Dataset entries
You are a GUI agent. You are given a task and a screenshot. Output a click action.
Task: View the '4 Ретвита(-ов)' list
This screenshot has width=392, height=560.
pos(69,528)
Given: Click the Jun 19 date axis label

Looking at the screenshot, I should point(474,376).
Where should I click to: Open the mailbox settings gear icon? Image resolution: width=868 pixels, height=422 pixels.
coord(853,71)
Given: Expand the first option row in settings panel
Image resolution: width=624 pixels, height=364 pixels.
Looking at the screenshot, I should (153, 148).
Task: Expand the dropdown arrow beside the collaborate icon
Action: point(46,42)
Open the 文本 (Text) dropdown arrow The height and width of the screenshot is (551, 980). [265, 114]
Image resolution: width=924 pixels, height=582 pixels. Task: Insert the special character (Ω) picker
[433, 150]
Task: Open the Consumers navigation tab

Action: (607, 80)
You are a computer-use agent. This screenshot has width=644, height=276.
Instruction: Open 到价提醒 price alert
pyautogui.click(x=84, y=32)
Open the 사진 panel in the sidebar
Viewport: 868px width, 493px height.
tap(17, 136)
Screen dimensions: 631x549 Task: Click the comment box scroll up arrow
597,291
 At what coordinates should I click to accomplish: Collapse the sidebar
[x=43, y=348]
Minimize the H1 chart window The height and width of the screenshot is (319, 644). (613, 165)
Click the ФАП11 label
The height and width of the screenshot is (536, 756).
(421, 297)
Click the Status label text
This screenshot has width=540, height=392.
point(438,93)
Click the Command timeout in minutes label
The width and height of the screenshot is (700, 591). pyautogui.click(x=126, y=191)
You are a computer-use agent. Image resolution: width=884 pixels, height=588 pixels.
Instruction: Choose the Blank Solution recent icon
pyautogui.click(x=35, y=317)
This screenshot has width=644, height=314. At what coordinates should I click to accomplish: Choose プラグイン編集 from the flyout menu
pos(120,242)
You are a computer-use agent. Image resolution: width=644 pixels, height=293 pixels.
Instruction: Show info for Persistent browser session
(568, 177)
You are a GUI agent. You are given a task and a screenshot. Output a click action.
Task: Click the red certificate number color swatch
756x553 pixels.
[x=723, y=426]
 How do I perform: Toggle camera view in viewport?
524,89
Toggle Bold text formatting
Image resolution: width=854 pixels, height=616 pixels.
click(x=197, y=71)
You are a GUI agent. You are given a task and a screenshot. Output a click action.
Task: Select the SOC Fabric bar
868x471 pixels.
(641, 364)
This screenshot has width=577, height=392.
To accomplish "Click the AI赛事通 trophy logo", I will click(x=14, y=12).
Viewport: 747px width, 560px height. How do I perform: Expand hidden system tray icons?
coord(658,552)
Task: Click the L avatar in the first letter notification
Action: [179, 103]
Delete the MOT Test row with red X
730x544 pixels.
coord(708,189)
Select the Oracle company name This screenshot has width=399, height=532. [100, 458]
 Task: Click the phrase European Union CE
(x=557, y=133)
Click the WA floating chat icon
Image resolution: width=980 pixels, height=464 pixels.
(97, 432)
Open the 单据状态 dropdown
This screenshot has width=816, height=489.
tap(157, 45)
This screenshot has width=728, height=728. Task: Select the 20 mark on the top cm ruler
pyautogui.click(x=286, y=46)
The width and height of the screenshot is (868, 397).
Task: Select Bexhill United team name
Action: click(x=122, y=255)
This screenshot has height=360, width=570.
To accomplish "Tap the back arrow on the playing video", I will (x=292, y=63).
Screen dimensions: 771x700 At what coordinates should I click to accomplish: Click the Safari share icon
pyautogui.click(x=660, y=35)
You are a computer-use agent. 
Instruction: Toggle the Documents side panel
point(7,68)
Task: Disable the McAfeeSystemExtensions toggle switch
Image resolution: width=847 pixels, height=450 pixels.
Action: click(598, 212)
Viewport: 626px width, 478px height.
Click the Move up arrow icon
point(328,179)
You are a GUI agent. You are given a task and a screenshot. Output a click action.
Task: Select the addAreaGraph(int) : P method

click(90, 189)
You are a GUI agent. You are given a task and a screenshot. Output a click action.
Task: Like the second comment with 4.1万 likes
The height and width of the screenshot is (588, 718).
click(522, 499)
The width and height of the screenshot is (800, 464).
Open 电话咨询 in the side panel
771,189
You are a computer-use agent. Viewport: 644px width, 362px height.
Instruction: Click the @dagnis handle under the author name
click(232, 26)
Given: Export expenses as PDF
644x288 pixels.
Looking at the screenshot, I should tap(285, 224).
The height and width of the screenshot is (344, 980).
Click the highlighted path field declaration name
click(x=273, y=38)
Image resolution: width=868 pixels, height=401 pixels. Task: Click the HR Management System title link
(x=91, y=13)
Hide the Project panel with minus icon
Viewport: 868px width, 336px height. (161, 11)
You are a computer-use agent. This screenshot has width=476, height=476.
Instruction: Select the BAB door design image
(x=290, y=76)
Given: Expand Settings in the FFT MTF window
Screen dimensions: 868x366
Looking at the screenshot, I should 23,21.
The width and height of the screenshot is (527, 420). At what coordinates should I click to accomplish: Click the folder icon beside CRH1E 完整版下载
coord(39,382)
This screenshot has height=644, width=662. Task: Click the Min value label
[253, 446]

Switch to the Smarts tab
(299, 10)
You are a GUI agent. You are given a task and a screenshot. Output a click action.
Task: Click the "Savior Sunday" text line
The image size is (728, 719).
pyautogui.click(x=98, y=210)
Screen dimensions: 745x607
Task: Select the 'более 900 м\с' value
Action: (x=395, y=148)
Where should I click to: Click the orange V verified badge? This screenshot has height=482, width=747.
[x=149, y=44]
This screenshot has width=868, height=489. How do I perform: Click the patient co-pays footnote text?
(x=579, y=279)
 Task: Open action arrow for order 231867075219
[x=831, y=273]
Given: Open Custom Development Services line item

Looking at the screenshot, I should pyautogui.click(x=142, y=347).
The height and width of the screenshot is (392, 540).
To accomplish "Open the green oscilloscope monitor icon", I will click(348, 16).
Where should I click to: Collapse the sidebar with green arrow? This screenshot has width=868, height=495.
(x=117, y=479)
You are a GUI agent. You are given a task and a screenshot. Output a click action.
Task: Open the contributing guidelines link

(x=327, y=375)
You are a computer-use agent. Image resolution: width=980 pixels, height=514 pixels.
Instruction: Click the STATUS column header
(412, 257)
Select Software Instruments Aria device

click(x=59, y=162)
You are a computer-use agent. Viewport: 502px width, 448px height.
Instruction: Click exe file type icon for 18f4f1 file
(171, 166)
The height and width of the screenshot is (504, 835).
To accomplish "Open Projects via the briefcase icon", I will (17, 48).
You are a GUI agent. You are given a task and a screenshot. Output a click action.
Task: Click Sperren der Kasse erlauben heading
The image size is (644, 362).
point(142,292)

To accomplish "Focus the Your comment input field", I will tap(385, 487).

## TASK TO COMPLETE
Please repeat each entry exactly as written.

## SOLUTION
You are a GUI agent. You are given a task and a screenshot. Output a click action.
Task: View the '4 Ретвита(-ов)' list
This screenshot has width=392, height=560.
pos(69,528)
Given: Click the Jun 19 date axis label

Looking at the screenshot, I should point(474,376).
Where should I click to: Open the mailbox settings gear icon? Image resolution: width=868 pixels, height=422 pixels.
coord(853,71)
Given: Expand the first option row in settings panel
Image resolution: width=624 pixels, height=364 pixels.
Looking at the screenshot, I should (153, 148).
Task: Expand the dropdown arrow beside the collaborate icon
Action: point(46,42)
Open the 文本 (Text) dropdown arrow The height and width of the screenshot is (551, 980). [265, 114]
Image resolution: width=924 pixels, height=582 pixels. Task: Insert the special character (Ω) picker
[433, 150]
Task: Open the Consumers navigation tab

Action: (607, 80)
You are a computer-use agent. This screenshot has width=644, height=276.
Instruction: Open 到价提醒 price alert
pyautogui.click(x=84, y=32)
Open the 사진 panel in the sidebar
Viewport: 868px width, 493px height.
tap(17, 136)
Screen dimensions: 631x549 Task: Click the comment box scroll up arrow
597,291
 At what coordinates should I click to accomplish: Collapse the sidebar
[x=43, y=348]
Minimize the H1 chart window The height and width of the screenshot is (319, 644). (613, 165)
Click the ФАП11 label
The height and width of the screenshot is (536, 756).
(421, 297)
Click the Status label text
This screenshot has width=540, height=392.
point(438,93)
Click the Command timeout in minutes label
The width and height of the screenshot is (700, 591). pyautogui.click(x=126, y=191)
You are a computer-use agent. Image resolution: width=884 pixels, height=588 pixels.
Instruction: Choose the Blank Solution recent icon
pyautogui.click(x=35, y=317)
This screenshot has width=644, height=314. At what coordinates should I click to accomplish: Choose プラグイン編集 from the flyout menu
pos(120,242)
You are a computer-use agent. Image resolution: width=644 pixels, height=293 pixels.
Instruction: Show info for Persistent browser session
(568, 177)
You are a GUI agent. You are given a task and a screenshot. Output a click action.
Task: Click the red certificate number color swatch
756x553 pixels.
[x=723, y=426]
 How do I perform: Toggle camera view in viewport?
524,89
Toggle Bold text formatting
Image resolution: width=854 pixels, height=616 pixels.
click(x=197, y=71)
You are a GUI agent. You are given a task and a screenshot. Output a click action.
Task: Select the SOC Fabric bar
868x471 pixels.
(641, 364)
This screenshot has width=577, height=392.
To accomplish "Click the AI赛事通 trophy logo", I will click(x=14, y=12).
Viewport: 747px width, 560px height. How do I perform: Expand hidden system tray icons?
coord(658,552)
Task: Click the L avatar in the first letter notification
Action: [179, 103]
Delete the MOT Test row with red X
730x544 pixels.
coord(708,189)
Select the Oracle company name This screenshot has width=399, height=532. [100, 458]
 Task: Click the phrase European Union CE
(x=557, y=133)
Click the WA floating chat icon
Image resolution: width=980 pixels, height=464 pixels.
(97, 432)
Open the 单据状态 dropdown
This screenshot has width=816, height=489.
tap(157, 45)
This screenshot has width=728, height=728. Task: Select the 20 mark on the top cm ruler
pyautogui.click(x=286, y=46)
The width and height of the screenshot is (868, 397).
Task: Select Bexhill United team name
Action: click(x=122, y=255)
This screenshot has height=360, width=570.
To accomplish "Tap the back arrow on the playing video", I will (x=292, y=63).
Screen dimensions: 771x700 At what coordinates should I click to accomplish: Click the Safari share icon
pyautogui.click(x=660, y=35)
You are a computer-use agent. 
Instruction: Toggle the Documents side panel
point(7,68)
Task: Disable the McAfeeSystemExtensions toggle switch
Image resolution: width=847 pixels, height=450 pixels.
Action: click(598, 212)
Viewport: 626px width, 478px height.
Click the Move up arrow icon
point(328,179)
You are a GUI agent. You are given a task and a screenshot. Output a click action.
Task: Select the addAreaGraph(int) : P method

click(90, 189)
You are a GUI agent. You are given a task and a screenshot. Output a click action.
Task: Like the second comment with 4.1万 likes
The height and width of the screenshot is (588, 718).
click(522, 499)
The width and height of the screenshot is (800, 464).
Open 电话咨询 in the side panel
771,189
You are a computer-use agent. Viewport: 644px width, 362px height.
Instruction: Click the @dagnis handle under the author name
click(232, 26)
Given: Export expenses as PDF
644x288 pixels.
Looking at the screenshot, I should tap(285, 224).
The height and width of the screenshot is (344, 980).
Click the highlighted path field declaration name
click(x=273, y=38)
Image resolution: width=868 pixels, height=401 pixels. Task: Click the HR Management System title link
(x=91, y=13)
Hide the Project panel with minus icon
Viewport: 868px width, 336px height. (161, 11)
You are a computer-use agent. This screenshot has width=476, height=476.
Instruction: Select the BAB door design image
(x=290, y=76)
Given: Expand Settings in the FFT MTF window
Screen dimensions: 868x366
Looking at the screenshot, I should 23,21.
The width and height of the screenshot is (527, 420). At what coordinates should I click to accomplish: Click the folder icon beside CRH1E 完整版下载
coord(39,382)
This screenshot has height=644, width=662. Task: Click the Min value label
[253, 446]

Switch to the Smarts tab
(299, 10)
You are a GUI agent. You are given a task and a screenshot. Output a click action.
Task: Click the "Savior Sunday" text line
The image size is (728, 719).
pyautogui.click(x=98, y=210)
Screen dimensions: 745x607
Task: Select the 'более 900 м\с' value
Action: (x=395, y=148)
Where should I click to: Click the orange V verified badge? This screenshot has height=482, width=747.
[x=149, y=44]
This screenshot has width=868, height=489. How do I perform: Click the patient co-pays footnote text?
(x=579, y=279)
 Task: Open action arrow for order 231867075219
[x=831, y=273]
Given: Open Custom Development Services line item

Looking at the screenshot, I should pyautogui.click(x=142, y=347).
The height and width of the screenshot is (392, 540).
To accomplish "Open the green oscilloscope monitor icon", I will click(348, 16).
Where should I click to: Collapse the sidebar with green arrow? This screenshot has width=868, height=495.
(x=117, y=479)
You are a GUI agent. You are given a task and a screenshot. Output a click action.
Task: Open the contributing guidelines link

(x=327, y=375)
You are a computer-use agent. Image resolution: width=980 pixels, height=514 pixels.
Instruction: Click the STATUS column header
(412, 257)
Select Software Instruments Aria device

click(x=59, y=162)
You are a computer-use agent. Viewport: 502px width, 448px height.
Instruction: Click exe file type icon for 18f4f1 file
(171, 166)
The height and width of the screenshot is (504, 835).
To accomplish "Open Projects via the briefcase icon", I will (17, 48).
You are a GUI agent. You are given a task and a screenshot. Output a click action.
Task: Click Sperren der Kasse erlauben heading
The image size is (644, 362).
point(142,292)

To accomplish "Focus the Your comment input field", I will tap(385, 487).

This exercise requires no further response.